On Scottish television on Sunday, the hon. Gentleman conducted a discussion in which it was suggested that Scottish Members should be excluded from votes on Heathrow airport, which has £5 billion of public spending. Is that the case, or is it not?
It is not the case. The right hon. Gentleman did not listen to what I said. SNP Members are trying to set up a grievance that does not exist. No Bill will be able to pass this House without the consent of all Members of Parliament who take part in the Division. The proposal is to insert a consent stage into matters that apply only to England. It is the same principle that applied to the arguments that were made to set up the Scottish Parliament in the first place. The argument was made in the 1980s and 1990s that it was wrong for this House to legislate on matters solely affecting Scotland when Scottish Members of Parliament opposed it. That was one of the rationales for setting up the Holyrood Parliament. If it was right for that, then it is right for this House as well.
I am not going to give way again. I have very limited time.
I look forward to contributions from Scotland on all matters, but I want to have, for my constituents, the important principle of consent: that their Members of Parliament approve matters that apply only to them. This is an issue that has been running around for decades, and it is an issue on which there is strong public support on both sides of the border. I refer the House to two opinion polls this year. In an Ipsos MORI poll in July, 59% of people across the United Kingdom approved of the principle of English votes. In Scotland, in a ComRes survey in May, 53% approved.

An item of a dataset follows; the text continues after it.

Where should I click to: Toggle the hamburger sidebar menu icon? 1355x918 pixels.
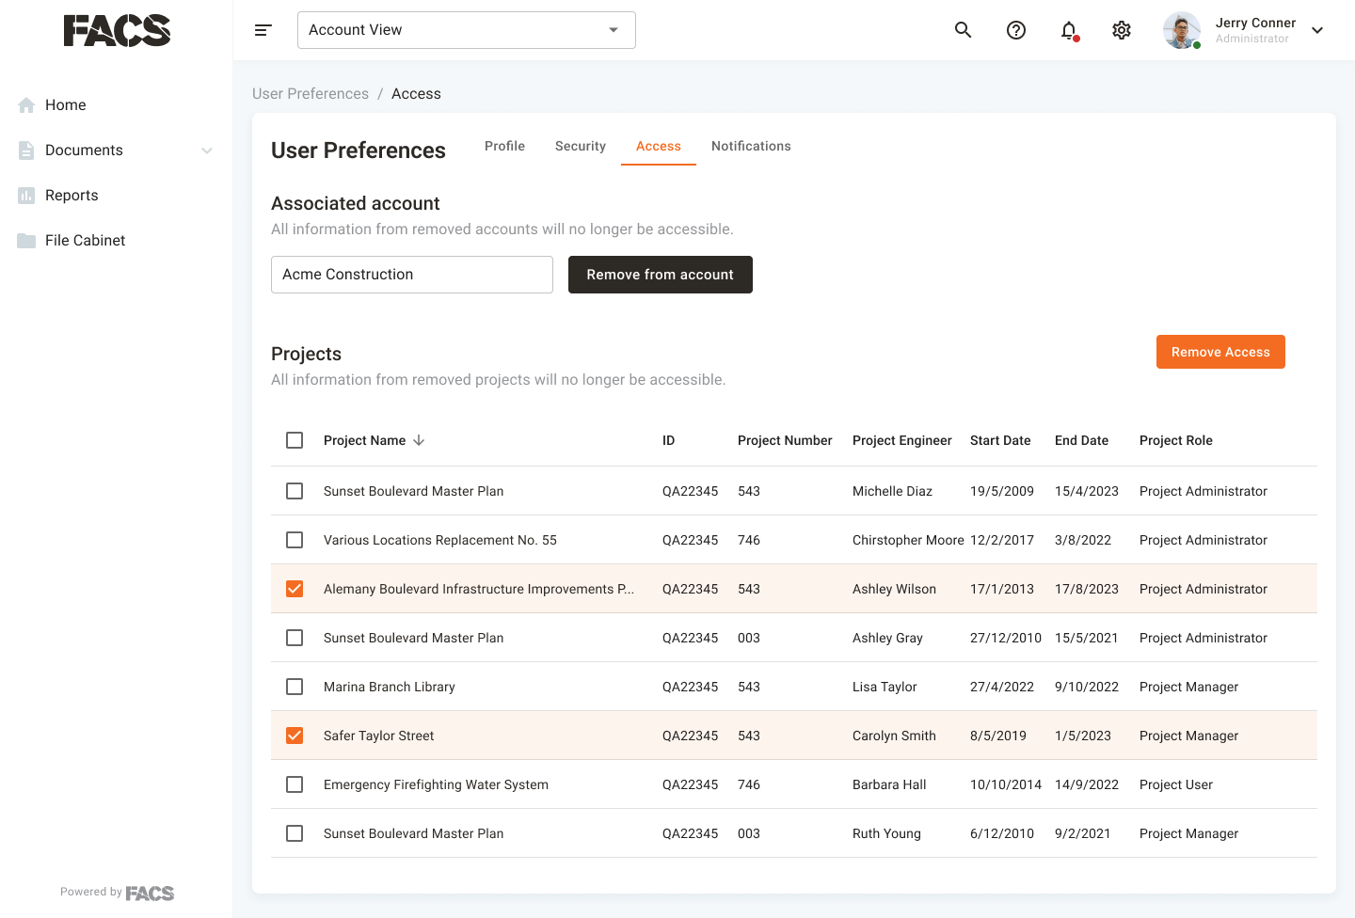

Forgive me. I enjoyed a good debate with the hon. Lady earlier, but I must press on.
This is a matter that has support across the country. There are only three perfect answers to the West Lothian question, but none of the options is available or desirable. We could have independence. Scottish National party Members want that, but it was rejected. We could do away with devolution altogether. That is not on the table; indeed, we are enshrining the permanence of the Scottish Parliament. The third option is to have some form of federal United Kingdom. The problem with that is if the federation is the four constituent nations, England would be far too big and dominant, and the balance would be upset. In addition, there is no demand in England for having England split up into federal blocks, so that option is not on the table.
What we have before us is a perfectly reasonable and sensible proposal that adds the same principle of consent to matters that apply only to England, which Scotland enjoys for matters that apply north of the border. It is a reasonable measure and it has support. People in my constituency want to see it and it is high time, four decades after Tam Dalyell posed it, that we answer the West Lothian question. Doing nothing has a bigger cost. I fear that if we do not address this issue now, it will fester away and erode the bonds that hold the United Kingdom together. That is why I support the measure, and I congratulate my right hon. Friend the Leader of the House for bringing this matter before us today.